Olivier Père ist gespannt.
© Remy Steinegger Olivier Père ist gespannt.

Schweizer Illustrierte: Olivier Père, am 4. August startet das 63. Filmfestival von Locarno. Zum ersten Mal mit Ihnen als künstlerischem Direktor. Auf was freuen Sie sich am meisten?
Olivier Père: Natürlich auf die Piazza, das Herzstück des Festivals! Und besonders freue ich mich, dass wir da zwei Schweizer Filme zeigen dürfen: «Hugo Koblet – Pédaleur de charme», eine filmische Biografie des berühmten Radrennfahrers, und «Sommervögel», der erste Spielfilm des bekannten Dokumentarfilmers Paul Riniker. Weitere Highlights sind der Ehrenleopard, der dieses Jahr an Alain Tanner verliehen wird, und die Premiere der Hollywood-Komödie «Cyrus».

Locarno wird oft fehlender Glamour vorgeworfen. Wie geben Sie Gegensteuer?
Für mich gehts zwar in erster Linie darum, neue, junge Autorenfilme zu entdecken und zu fördern. Ich denke aber nicht, dass wir zu wenig glamourös sind. Mit Chiara Mastroianni und John C. Reilly haben wir zwei grosse Stars, die uns dieses Jahr beehren. Wir versuchen, das richtige Gleichgewicht zwischen Glamour und Inhalt zu finden.

Sie waren Filmkritiker, dann arbeiteten Sie für die Cinémathèque française und für das Filmfestival Cannes. Woher rührt Ihre Liebe zum Film?
Der erste Kinofilm, den ich als kleiner Knirps mit meiner Mutter in Marseille sah, war der Walt-Disney-Klassiker «Pinocchio». Vollends gepackt hat mich das Filmfieber mit Brian De Palmas Horror-Musical «Phantom of the Paradise».

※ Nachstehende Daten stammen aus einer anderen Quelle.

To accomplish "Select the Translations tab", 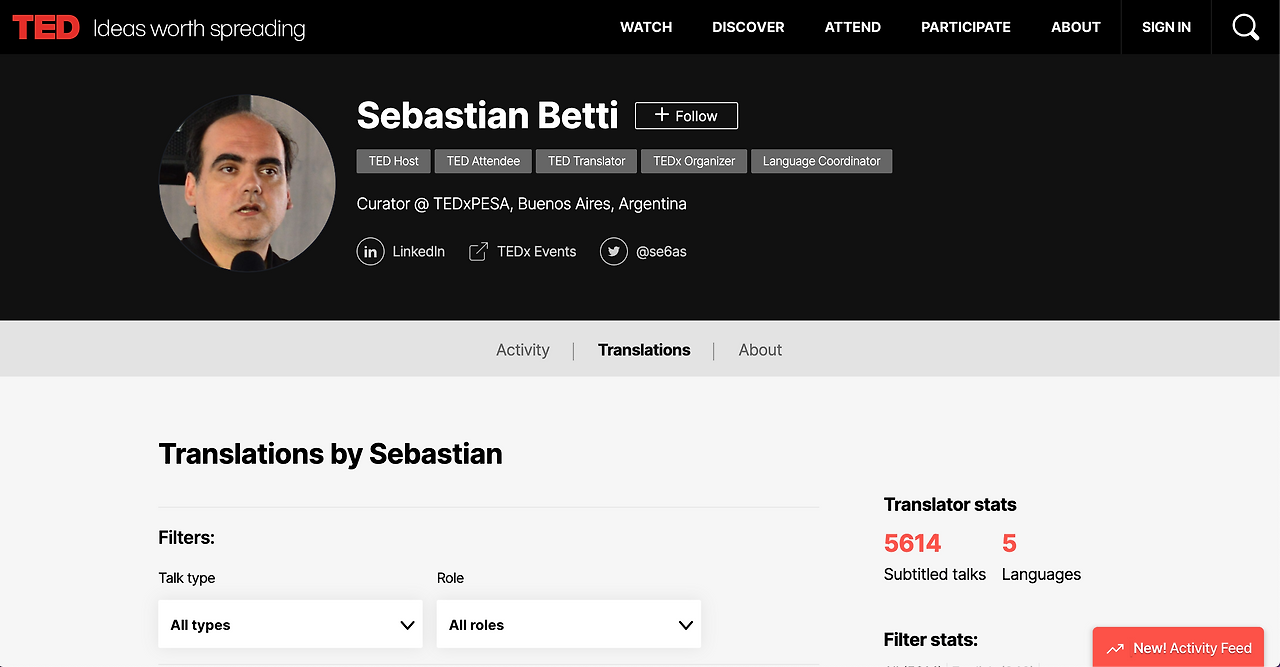I will coord(644,350).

Was wünschen Sie sich für Locarno?
Dass es sich weiterhin als kleines, wertvolles A-Festival in den Schlagzeilen hält – mit vielen Entdeckungen. Ein Traum wäre aber auch, mal auf der Piazza einen Kassenschlager wie «Inglourious Basterds» von Quentin Tarantino uraufzuführen. Oder einen Film von James Cameron. Auf der Bildebene ist der «Avatar»-Regisseur einfach ein echter Visionär.